### YOUR OBJECTIVE
Format the records below as a two-column CSV with the headers task and response, one row per task, putting each in a single quoted field with line breaks replaced by spaces. Start at the line containing "Click the down arrow of directories scrollbar", end after the line containing "will tap(547, 565).", and include only those lines.
-------- ENTRIES SUPPLIED
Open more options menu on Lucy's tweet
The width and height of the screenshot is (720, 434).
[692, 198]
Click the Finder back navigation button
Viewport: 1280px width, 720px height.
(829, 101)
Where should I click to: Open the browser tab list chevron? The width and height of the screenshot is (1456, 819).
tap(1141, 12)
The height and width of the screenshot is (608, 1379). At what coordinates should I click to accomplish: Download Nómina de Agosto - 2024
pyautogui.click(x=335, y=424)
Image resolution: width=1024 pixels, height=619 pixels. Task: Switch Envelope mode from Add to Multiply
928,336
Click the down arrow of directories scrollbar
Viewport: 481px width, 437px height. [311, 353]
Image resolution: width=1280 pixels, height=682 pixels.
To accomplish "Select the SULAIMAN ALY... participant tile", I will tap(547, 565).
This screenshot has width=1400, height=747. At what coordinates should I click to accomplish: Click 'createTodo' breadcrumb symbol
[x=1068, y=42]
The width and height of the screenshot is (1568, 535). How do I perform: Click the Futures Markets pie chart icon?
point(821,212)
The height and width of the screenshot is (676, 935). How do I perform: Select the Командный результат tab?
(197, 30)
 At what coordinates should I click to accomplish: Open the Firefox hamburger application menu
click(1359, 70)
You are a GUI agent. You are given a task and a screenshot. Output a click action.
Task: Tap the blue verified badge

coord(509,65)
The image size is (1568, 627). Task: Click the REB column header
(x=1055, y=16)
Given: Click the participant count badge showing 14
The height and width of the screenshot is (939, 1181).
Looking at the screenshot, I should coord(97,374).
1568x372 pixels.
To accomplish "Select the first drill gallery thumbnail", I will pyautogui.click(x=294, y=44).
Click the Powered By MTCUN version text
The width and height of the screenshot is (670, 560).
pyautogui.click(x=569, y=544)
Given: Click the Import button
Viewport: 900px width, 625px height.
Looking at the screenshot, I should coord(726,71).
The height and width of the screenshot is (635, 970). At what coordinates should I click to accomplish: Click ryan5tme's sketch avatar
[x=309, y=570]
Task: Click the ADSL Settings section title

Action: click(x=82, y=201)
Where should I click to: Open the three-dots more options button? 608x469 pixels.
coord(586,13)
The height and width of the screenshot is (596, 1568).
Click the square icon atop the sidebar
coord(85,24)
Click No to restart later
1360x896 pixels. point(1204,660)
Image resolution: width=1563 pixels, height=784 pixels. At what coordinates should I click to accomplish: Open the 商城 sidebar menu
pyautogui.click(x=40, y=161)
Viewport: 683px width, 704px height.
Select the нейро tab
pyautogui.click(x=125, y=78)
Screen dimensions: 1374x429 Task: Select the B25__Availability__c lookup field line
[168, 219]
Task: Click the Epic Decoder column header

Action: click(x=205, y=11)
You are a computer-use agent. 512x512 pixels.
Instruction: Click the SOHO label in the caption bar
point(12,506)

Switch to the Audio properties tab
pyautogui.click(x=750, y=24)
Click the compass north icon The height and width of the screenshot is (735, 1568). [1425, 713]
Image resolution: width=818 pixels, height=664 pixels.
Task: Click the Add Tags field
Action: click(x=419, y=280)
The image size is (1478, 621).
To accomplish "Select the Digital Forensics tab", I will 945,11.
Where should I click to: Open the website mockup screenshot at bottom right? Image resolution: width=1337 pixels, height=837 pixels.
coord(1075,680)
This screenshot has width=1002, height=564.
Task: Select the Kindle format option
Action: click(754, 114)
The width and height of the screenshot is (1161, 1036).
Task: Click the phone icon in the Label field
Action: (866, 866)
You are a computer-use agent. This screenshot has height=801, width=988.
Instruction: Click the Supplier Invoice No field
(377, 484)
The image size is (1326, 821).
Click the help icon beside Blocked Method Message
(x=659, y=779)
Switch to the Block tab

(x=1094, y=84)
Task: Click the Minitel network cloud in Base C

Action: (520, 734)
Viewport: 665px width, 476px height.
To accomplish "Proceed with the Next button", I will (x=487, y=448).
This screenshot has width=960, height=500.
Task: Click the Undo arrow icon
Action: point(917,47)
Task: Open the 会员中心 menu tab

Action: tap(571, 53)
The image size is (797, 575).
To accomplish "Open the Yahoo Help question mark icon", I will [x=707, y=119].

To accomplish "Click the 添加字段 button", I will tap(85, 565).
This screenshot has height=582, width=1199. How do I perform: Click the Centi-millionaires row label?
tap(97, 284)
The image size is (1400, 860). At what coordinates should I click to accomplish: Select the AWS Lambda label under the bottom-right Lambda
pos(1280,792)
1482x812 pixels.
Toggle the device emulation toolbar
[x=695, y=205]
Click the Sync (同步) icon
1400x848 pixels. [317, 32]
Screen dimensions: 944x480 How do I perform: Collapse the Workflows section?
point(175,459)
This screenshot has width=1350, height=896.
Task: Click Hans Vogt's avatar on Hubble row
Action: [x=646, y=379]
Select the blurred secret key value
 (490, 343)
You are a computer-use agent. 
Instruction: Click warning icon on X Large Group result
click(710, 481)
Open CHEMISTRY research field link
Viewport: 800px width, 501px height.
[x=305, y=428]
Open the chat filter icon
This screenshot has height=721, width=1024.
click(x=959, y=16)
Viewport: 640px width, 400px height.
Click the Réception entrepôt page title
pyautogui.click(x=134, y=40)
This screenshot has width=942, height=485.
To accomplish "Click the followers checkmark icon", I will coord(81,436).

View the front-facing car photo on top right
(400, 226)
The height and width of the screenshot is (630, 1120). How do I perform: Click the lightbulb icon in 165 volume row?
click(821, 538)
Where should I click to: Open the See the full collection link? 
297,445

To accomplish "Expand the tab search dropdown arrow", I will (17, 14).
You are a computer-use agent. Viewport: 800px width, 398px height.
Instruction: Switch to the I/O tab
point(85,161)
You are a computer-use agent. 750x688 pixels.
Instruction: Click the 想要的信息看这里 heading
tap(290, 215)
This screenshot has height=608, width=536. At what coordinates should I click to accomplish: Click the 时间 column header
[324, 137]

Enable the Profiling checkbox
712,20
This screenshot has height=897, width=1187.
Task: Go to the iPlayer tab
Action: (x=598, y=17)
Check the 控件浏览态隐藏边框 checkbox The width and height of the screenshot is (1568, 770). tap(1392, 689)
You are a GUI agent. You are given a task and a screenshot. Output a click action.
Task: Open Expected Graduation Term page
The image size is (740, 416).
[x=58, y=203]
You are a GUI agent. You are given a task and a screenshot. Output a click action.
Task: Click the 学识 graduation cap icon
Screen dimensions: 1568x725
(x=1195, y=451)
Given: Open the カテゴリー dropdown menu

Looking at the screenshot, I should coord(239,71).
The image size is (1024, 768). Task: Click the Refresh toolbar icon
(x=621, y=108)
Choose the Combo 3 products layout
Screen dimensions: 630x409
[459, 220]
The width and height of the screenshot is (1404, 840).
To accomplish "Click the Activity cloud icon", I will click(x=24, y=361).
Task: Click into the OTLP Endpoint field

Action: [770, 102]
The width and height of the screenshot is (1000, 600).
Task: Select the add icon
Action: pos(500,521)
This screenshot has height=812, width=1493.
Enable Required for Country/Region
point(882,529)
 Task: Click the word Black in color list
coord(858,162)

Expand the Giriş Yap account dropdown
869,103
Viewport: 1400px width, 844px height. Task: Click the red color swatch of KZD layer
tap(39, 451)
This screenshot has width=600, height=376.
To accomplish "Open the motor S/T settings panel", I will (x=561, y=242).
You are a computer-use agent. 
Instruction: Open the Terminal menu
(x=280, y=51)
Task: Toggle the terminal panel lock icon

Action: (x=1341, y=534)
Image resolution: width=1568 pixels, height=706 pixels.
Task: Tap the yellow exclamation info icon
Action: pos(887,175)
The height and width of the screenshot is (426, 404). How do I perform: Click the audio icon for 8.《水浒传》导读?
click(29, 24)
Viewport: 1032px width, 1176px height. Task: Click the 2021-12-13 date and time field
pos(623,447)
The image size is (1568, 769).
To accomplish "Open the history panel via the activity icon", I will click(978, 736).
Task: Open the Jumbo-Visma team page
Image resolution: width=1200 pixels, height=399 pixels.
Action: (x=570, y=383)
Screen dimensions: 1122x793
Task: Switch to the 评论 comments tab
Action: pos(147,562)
----------------
### WRITTEN REPLY
task,response
"Click the down arrow of directories scrollbar","Viewport: 481px width, 437px height. [311, 353]"
"Image resolution: width=1280 pixels, height=682 pixels. To accomplish ""Select the SULAIMAN ALY... participant tile"",","I will tap(547, 565)."